### What to do
Copy out, unchanged, every line from the start of the records to the line that contains "Task: Click the Accelerator", and stop there.

Stored data:
=== Section Start ===

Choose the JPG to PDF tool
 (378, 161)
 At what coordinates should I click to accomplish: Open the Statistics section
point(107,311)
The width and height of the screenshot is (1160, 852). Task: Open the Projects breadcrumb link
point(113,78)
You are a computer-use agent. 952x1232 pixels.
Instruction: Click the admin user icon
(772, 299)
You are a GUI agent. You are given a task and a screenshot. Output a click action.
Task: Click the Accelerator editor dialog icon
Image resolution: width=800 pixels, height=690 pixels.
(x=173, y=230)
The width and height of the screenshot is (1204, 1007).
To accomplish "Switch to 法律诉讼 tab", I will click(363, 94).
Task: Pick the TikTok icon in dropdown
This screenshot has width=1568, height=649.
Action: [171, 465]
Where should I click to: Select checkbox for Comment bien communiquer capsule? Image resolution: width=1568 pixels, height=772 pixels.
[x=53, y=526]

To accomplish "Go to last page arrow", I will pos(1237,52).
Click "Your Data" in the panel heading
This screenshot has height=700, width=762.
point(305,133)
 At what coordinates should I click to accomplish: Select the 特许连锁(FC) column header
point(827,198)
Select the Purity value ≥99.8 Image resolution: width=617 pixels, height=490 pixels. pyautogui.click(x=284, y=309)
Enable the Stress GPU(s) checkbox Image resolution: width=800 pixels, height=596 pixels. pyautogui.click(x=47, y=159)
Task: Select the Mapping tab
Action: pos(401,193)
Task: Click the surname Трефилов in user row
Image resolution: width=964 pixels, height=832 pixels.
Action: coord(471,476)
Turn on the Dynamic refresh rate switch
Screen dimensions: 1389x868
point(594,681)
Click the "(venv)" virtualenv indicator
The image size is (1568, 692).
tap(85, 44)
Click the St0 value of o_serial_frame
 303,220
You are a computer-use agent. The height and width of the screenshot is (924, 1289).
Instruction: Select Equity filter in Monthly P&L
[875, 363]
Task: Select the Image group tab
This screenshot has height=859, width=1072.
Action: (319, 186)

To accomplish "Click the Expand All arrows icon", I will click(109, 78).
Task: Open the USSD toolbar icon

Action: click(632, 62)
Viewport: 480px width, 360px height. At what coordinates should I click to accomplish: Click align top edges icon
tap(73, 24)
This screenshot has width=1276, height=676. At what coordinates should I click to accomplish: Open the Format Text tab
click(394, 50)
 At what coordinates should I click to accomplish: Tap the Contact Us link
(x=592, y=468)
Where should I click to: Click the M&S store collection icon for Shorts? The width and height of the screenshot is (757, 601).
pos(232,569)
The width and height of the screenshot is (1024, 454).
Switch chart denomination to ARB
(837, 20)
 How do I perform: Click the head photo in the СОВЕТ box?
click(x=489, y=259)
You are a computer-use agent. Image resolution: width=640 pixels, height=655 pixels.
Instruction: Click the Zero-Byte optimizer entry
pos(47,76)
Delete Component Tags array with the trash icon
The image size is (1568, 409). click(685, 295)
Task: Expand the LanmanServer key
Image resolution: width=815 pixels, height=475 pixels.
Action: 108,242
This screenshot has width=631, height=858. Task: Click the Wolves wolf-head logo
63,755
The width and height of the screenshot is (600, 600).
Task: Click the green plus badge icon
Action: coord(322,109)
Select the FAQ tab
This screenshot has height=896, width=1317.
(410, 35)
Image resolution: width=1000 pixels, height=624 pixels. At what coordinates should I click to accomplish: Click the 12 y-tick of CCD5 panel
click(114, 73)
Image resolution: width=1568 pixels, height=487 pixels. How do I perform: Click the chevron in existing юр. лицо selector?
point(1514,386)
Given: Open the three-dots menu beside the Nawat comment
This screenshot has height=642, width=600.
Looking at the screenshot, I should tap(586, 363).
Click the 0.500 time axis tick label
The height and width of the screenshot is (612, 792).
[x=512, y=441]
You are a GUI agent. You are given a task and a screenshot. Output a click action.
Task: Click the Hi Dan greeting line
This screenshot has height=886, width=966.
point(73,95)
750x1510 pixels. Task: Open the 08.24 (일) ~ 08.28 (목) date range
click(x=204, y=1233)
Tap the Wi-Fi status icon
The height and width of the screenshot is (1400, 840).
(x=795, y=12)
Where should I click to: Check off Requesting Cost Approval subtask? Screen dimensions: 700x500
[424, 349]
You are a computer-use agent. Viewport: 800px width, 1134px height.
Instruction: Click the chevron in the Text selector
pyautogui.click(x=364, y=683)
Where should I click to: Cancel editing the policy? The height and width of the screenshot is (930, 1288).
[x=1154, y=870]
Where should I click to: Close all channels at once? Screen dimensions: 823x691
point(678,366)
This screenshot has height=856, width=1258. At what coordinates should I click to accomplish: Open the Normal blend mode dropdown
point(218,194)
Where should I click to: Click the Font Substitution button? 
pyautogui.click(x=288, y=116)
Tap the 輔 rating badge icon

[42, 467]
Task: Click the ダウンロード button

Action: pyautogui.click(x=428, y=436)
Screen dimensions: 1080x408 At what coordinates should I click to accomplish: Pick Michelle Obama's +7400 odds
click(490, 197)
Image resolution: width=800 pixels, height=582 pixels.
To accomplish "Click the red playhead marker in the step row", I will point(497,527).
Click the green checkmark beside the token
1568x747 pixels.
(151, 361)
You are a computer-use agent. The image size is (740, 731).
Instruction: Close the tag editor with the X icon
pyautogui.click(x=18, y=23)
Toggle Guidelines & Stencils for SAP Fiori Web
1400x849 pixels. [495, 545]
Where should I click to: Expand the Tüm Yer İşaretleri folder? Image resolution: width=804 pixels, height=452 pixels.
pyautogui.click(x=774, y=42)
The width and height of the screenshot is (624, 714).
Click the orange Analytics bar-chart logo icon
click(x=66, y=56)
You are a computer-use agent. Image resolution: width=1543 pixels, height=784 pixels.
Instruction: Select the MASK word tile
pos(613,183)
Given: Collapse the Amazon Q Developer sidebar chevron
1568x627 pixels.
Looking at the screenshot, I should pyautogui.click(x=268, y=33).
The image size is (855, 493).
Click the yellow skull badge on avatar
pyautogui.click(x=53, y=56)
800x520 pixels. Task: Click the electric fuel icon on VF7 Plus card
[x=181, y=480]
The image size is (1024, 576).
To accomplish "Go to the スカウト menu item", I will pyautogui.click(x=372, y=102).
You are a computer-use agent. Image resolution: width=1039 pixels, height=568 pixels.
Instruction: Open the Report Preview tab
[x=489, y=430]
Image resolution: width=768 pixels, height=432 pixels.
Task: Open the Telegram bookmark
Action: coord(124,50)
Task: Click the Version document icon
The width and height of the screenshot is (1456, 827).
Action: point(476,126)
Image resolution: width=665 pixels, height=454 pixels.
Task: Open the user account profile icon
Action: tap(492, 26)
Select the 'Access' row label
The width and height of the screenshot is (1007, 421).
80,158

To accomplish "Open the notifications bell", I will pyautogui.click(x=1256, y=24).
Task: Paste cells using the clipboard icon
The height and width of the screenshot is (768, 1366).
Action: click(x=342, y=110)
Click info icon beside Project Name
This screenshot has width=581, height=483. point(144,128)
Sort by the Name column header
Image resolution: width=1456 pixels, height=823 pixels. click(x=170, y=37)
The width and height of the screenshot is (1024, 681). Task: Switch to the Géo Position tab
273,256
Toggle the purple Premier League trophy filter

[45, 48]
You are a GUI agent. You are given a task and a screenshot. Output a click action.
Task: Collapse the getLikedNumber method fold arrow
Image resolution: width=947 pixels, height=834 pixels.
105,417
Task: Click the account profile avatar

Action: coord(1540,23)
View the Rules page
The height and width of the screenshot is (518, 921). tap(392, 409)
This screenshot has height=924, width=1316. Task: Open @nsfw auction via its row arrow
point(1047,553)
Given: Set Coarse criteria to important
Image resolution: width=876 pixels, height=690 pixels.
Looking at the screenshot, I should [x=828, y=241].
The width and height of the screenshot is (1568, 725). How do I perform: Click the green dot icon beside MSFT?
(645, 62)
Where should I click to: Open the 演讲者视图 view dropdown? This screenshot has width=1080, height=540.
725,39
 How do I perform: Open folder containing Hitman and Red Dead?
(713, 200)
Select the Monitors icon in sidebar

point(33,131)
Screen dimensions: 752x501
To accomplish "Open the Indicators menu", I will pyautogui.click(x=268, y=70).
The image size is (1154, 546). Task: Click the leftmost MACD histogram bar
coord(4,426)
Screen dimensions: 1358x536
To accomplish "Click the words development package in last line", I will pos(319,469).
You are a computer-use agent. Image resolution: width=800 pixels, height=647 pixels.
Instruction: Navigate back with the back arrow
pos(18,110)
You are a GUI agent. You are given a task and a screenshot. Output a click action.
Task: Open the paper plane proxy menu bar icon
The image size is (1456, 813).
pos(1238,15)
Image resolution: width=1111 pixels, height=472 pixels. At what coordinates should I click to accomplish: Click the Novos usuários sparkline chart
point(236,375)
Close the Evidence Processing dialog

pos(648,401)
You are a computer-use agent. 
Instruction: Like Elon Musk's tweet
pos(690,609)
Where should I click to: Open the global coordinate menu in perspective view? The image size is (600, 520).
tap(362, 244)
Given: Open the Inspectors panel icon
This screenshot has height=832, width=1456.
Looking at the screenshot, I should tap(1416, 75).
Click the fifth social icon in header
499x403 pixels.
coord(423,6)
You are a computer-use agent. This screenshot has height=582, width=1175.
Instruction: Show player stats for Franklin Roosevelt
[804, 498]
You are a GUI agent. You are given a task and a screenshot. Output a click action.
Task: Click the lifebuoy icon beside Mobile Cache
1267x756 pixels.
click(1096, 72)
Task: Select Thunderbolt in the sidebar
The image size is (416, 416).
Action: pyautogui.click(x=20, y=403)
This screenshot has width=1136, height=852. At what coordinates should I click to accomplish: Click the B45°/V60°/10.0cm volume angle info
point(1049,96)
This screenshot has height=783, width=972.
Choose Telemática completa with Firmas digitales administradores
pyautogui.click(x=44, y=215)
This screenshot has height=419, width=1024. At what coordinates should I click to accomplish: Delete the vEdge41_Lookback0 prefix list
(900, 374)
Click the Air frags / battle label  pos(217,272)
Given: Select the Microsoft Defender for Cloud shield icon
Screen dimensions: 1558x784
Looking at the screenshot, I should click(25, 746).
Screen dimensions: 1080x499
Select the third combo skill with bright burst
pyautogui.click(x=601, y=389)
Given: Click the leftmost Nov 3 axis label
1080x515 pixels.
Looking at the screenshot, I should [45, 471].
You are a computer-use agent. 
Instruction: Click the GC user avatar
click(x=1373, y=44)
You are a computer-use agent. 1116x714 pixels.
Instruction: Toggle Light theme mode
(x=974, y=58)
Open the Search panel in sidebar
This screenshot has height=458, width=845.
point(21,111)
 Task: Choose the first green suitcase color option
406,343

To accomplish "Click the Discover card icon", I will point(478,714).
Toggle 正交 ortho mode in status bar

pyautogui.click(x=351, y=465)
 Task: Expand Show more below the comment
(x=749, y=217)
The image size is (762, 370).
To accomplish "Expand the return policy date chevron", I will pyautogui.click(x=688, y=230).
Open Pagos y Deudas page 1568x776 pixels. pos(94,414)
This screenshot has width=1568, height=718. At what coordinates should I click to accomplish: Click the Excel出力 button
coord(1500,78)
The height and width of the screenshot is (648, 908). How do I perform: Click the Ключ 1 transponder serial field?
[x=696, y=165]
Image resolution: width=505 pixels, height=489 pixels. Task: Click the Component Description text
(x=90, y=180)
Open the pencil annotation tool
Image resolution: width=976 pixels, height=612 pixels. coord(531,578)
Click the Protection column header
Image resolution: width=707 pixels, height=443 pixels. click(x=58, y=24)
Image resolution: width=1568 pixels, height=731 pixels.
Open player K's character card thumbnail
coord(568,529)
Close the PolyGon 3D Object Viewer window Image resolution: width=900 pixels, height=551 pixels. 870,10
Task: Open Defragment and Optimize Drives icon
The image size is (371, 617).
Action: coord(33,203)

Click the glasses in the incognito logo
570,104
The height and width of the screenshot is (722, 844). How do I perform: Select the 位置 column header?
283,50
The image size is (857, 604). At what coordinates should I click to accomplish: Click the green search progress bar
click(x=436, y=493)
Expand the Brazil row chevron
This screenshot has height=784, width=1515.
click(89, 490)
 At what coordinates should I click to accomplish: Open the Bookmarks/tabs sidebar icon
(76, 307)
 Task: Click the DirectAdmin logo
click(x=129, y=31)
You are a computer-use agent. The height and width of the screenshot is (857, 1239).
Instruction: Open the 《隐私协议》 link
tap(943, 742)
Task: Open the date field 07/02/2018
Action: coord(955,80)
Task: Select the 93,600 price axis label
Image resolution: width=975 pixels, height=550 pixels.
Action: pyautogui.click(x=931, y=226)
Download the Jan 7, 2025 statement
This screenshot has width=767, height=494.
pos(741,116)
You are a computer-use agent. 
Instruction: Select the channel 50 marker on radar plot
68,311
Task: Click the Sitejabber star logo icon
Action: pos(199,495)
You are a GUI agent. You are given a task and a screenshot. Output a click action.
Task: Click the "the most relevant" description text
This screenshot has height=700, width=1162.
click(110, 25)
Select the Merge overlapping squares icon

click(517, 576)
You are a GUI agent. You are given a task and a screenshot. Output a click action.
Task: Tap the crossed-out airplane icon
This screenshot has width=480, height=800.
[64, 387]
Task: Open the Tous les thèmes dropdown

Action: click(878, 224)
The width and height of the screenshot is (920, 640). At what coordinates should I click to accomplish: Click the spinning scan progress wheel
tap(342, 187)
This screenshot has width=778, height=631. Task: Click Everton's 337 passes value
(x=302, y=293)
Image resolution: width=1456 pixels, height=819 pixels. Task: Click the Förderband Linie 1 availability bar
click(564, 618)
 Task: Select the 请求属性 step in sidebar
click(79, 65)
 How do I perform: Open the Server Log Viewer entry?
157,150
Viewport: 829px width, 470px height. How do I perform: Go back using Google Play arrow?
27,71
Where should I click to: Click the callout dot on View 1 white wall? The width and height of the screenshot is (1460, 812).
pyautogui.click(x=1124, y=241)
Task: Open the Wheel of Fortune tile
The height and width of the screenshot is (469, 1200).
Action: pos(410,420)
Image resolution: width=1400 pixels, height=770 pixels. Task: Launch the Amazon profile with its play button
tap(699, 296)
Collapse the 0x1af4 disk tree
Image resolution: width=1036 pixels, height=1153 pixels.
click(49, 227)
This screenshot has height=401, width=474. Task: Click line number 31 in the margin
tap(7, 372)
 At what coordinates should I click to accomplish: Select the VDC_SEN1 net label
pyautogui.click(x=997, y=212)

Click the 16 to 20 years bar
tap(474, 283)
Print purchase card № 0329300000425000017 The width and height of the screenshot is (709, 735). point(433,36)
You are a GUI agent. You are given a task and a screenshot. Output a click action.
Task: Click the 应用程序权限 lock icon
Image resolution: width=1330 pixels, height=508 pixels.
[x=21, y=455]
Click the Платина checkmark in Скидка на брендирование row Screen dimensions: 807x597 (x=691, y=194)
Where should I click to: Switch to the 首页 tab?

=== Section End ===

### Your response
Choose the JPG to PDF tool
 (378, 161)
 At what coordinates should I click to accomplish: Open the Statistics section
point(107,311)
The width and height of the screenshot is (1160, 852). Task: Open the Projects breadcrumb link
point(113,78)
You are a computer-use agent. 952x1232 pixels.
Instruction: Click the admin user icon
(772, 299)
You are a GUI agent. You are given a task and a screenshot. Output a click action.
Task: Click the Accelerator editor dialog icon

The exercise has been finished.